Skip site navigation (1)Skip section navigation (2)
Date:      Mon, 01 Mar 2004 18:01:45 +0200
From:      Evren Yurtesen <yurtesen@ispro.net.tr>
To:        "David A. Koran" <dak@solo.net>
Cc:        freebsd-stable@freebsd.org
Subject:   Re: Same Panic 12 on differnet servers
Message-ID:  <40435E69.9000301@ispro.net.tr>
In-Reply-To: <40435588.6010604@solo.net>
References:  <40434197.8060100@solo.net> <40434F23.7070608@ispro.net.tr> <40435588.6010604@solo.net>

next in thread | previous in thread | raw e-mail | index | archive | help
David A. Koran wrote:

> however, I'm remtoe an can't pick up the consoel messages (if somebody's 
> got a cool trick for that, I'd appreciate it). I'm usually recording 

Well, I dont know any other way than plugging some other machine to 
console port via serial and then record everything. Since in a panic 
situation it is most probably that the machine cant write anything to 
logs or to disk at all.

> I cvsup about once or twice a day. I build world about once a week and 
> upgrade ports daily. I'm going through a portsupgrade rihgt now and will 

But you said the machine was on for 80+ days before it crashed before? 
How could you upgrade the system and kernel once a week?
Perhaps the working sources for you has been at least 80 days ago and 
your problem might be related to anything happened to freebsd sources in 
between?

> The hardware is fine and has been working without a hitch. And, for the 
> case that I'm not sure EXACTLY when the last stable build ocurred (i can 
> look at my saved daily logs for repeated reboots), I'm not going to have 
> much to go on right now.
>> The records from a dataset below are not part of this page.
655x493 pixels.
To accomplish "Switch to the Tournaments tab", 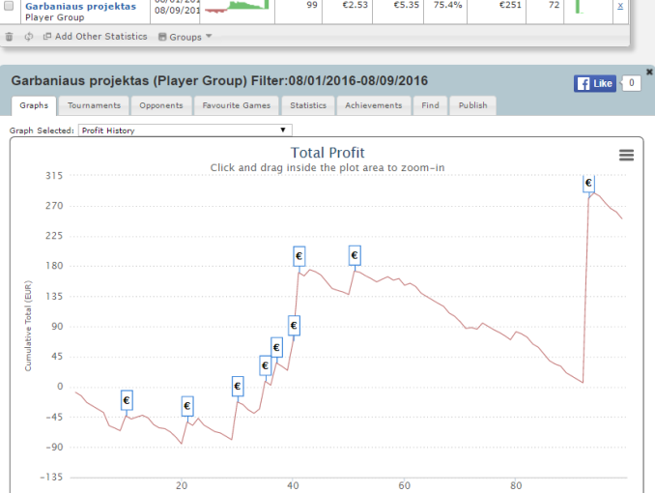I will [x=94, y=105].
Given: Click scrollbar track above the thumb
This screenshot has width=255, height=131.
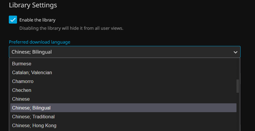Looking at the screenshot, I should coord(238,69).
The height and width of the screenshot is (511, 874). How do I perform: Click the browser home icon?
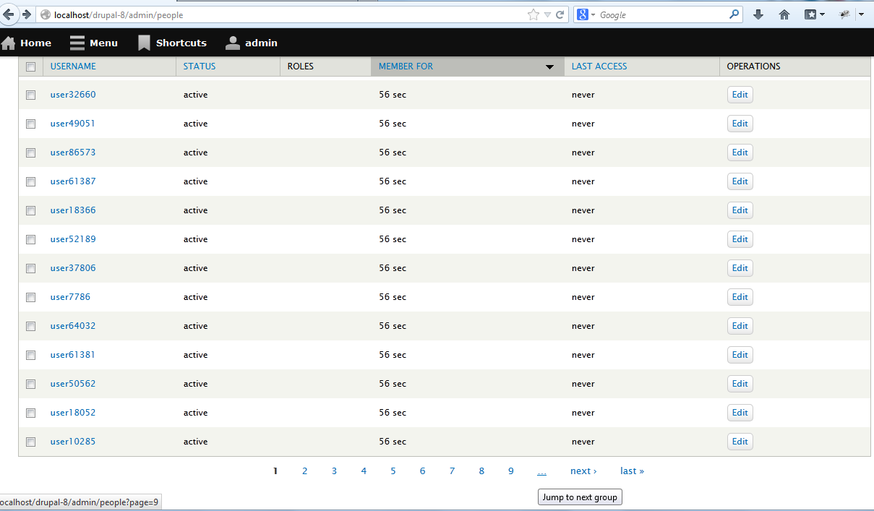784,14
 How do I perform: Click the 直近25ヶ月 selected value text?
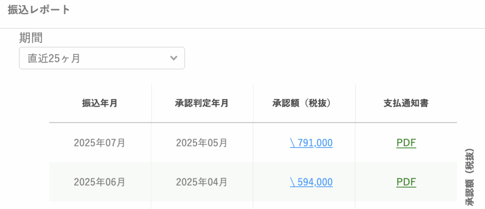click(54, 58)
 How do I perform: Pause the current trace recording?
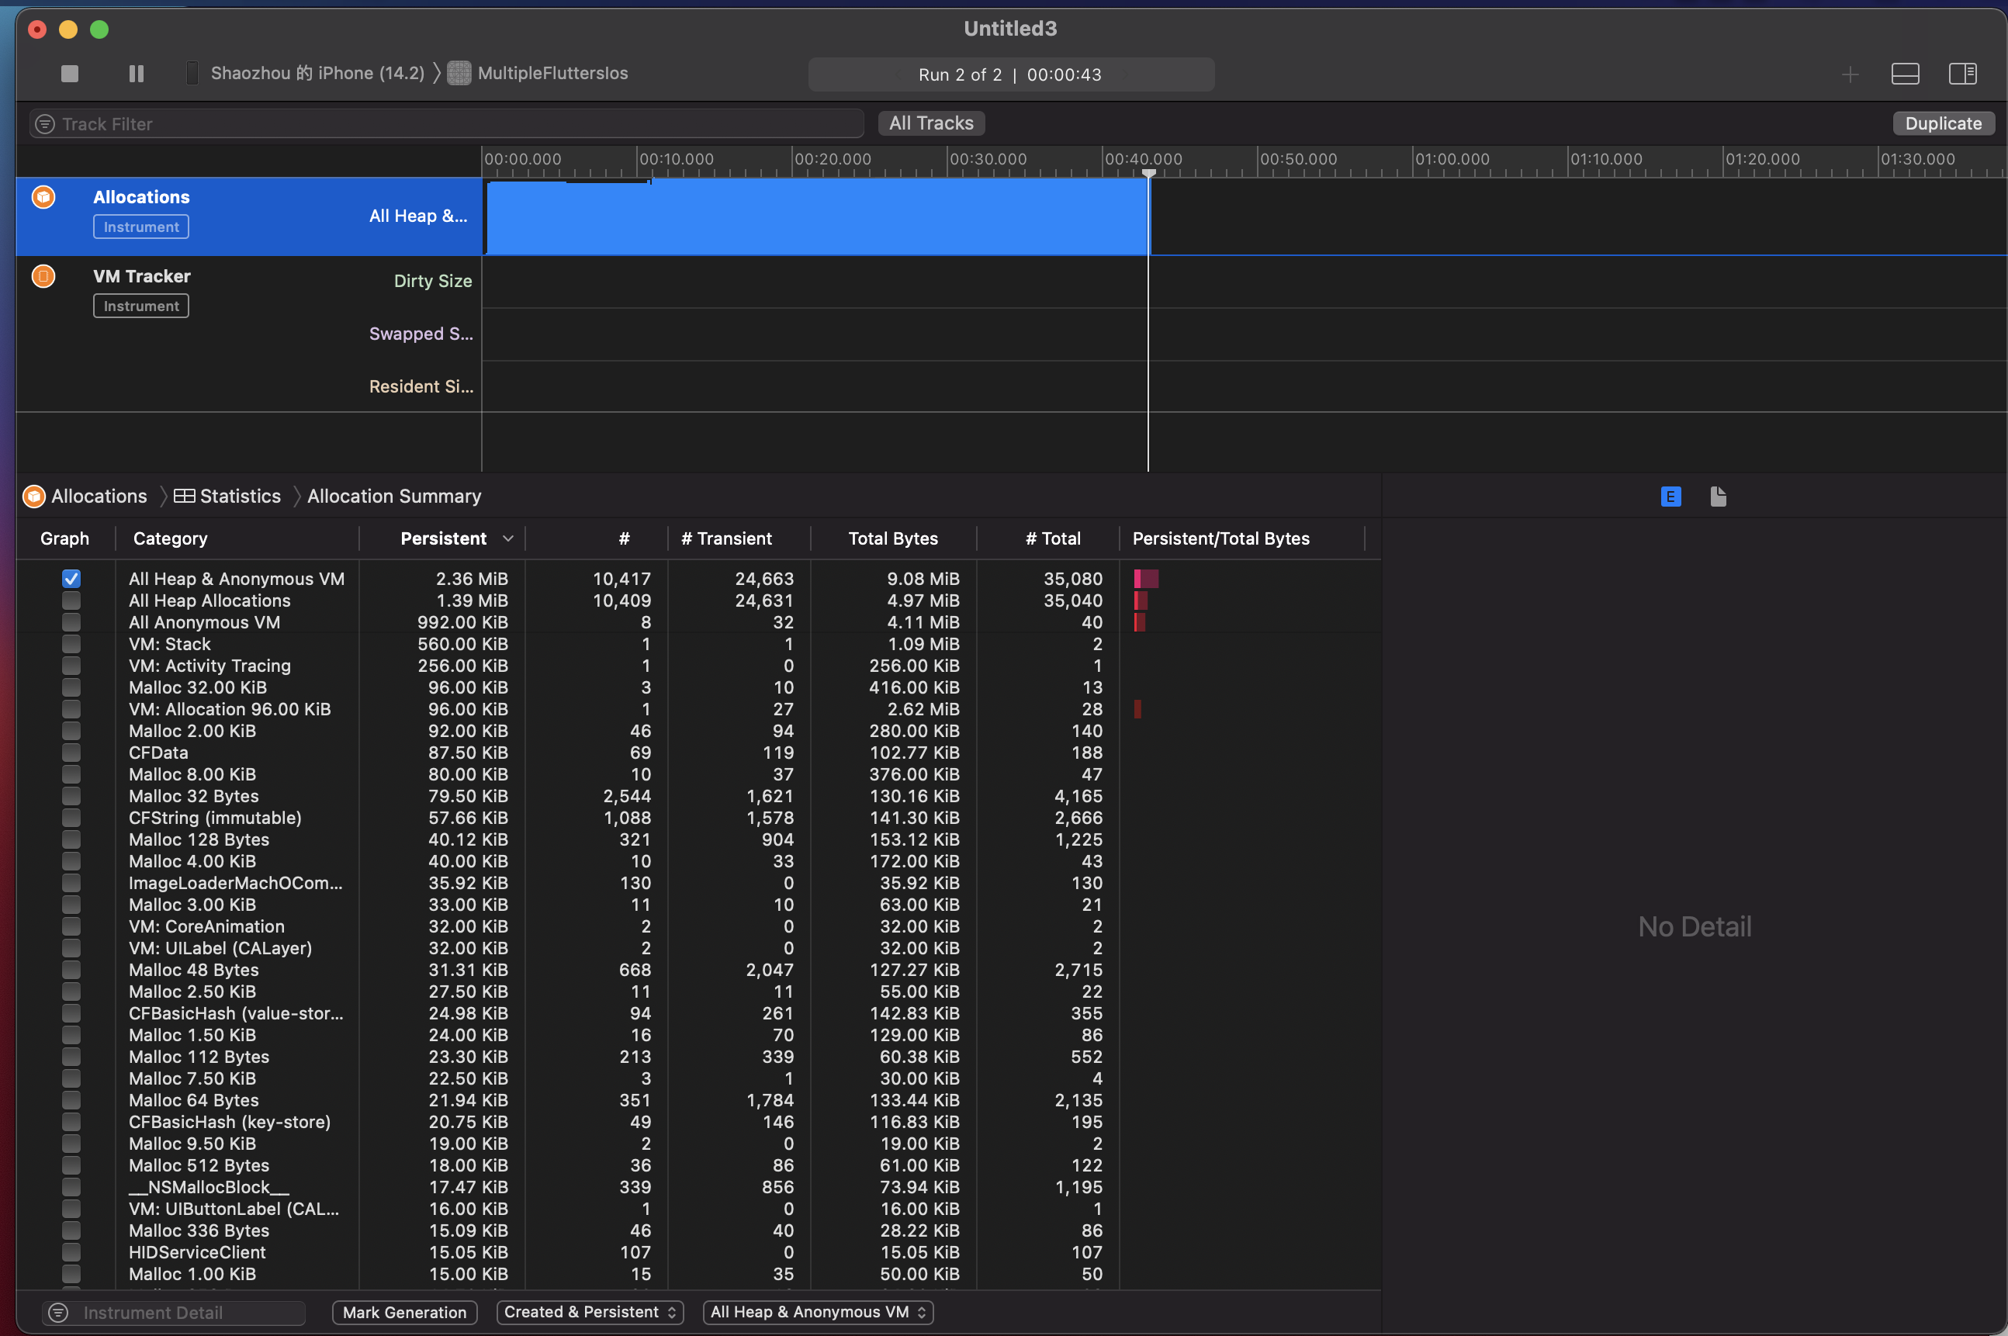136,74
I was mor eor less soliciting any me-toos to 
> see if we can pin-point the issue. I'll post back on the progress of 
> finding out when this ocurred (or started to at least).
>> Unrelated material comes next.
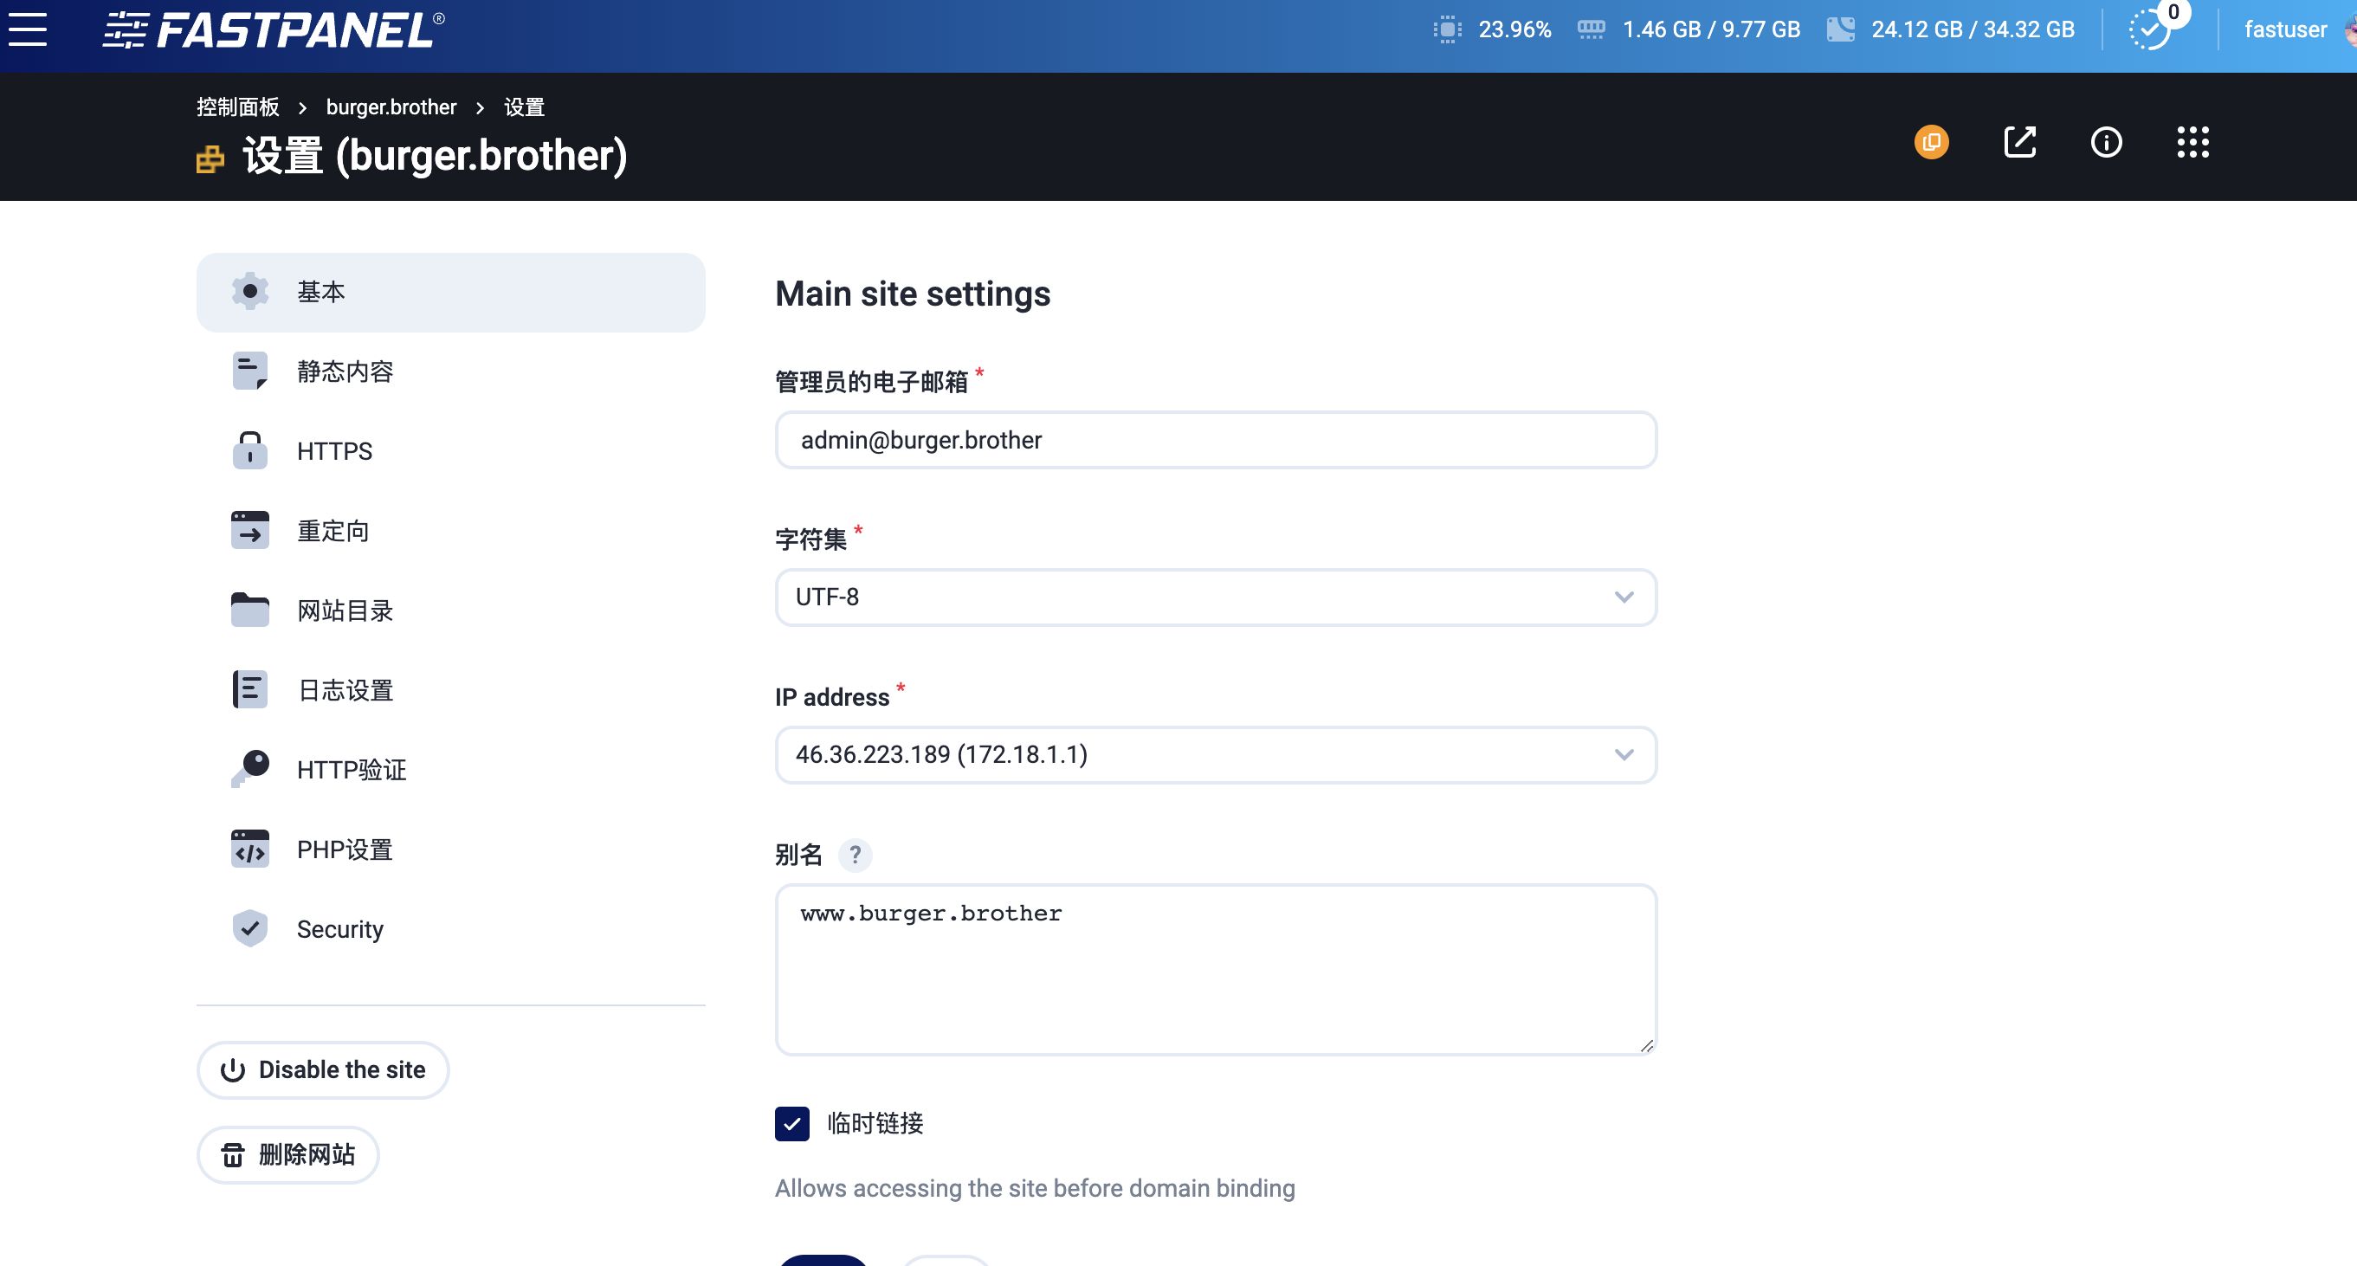Click the info icon in the header
2357x1266 pixels.
(2105, 143)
Well, I had once a problem with a machine which was working more than a 
month without any problem. Then it started rebooting etc. after I made 
world. I thought its a software problem but later on I realized that 2 
of the memory modules were faulty. I would guess they just got bad about 
the same time when I cvsupped to newer sources. We shouldnt exclude the 
possibility of some hardware failure which cause a program to 
malfunction. When you are around the hardware you should perhaps try 
some memory test and hard drive tests. www.memtest86.com has a nice 
utility and I guess your drives would support S.M.A.R.T. testing. Its a 
shame that 4.x versions of freebsd cant work with smartmontools with ATA 
drives, otherwise you could do the test on the fly. I am sure there is 
an utility which can do SMART tests with a bootable floppy etc. though. 
I never used one. Hmm lets see ;) *googling* Well IBM/Hitachi seems to 
have a software. I dont know if it will work on your WD drives but its 
worth a shot.
http://www.hgst.com/hdd/support/download.htm
Even if your drives are not the problem, looking the drive status doesnt 
hurt anything. I recently realized few of my drives are gonna fail 
pretty soon. It is just nice to know before that really happens.
You should do the extended long smart test on the drive. It is the best 
test which can detect any possible failures.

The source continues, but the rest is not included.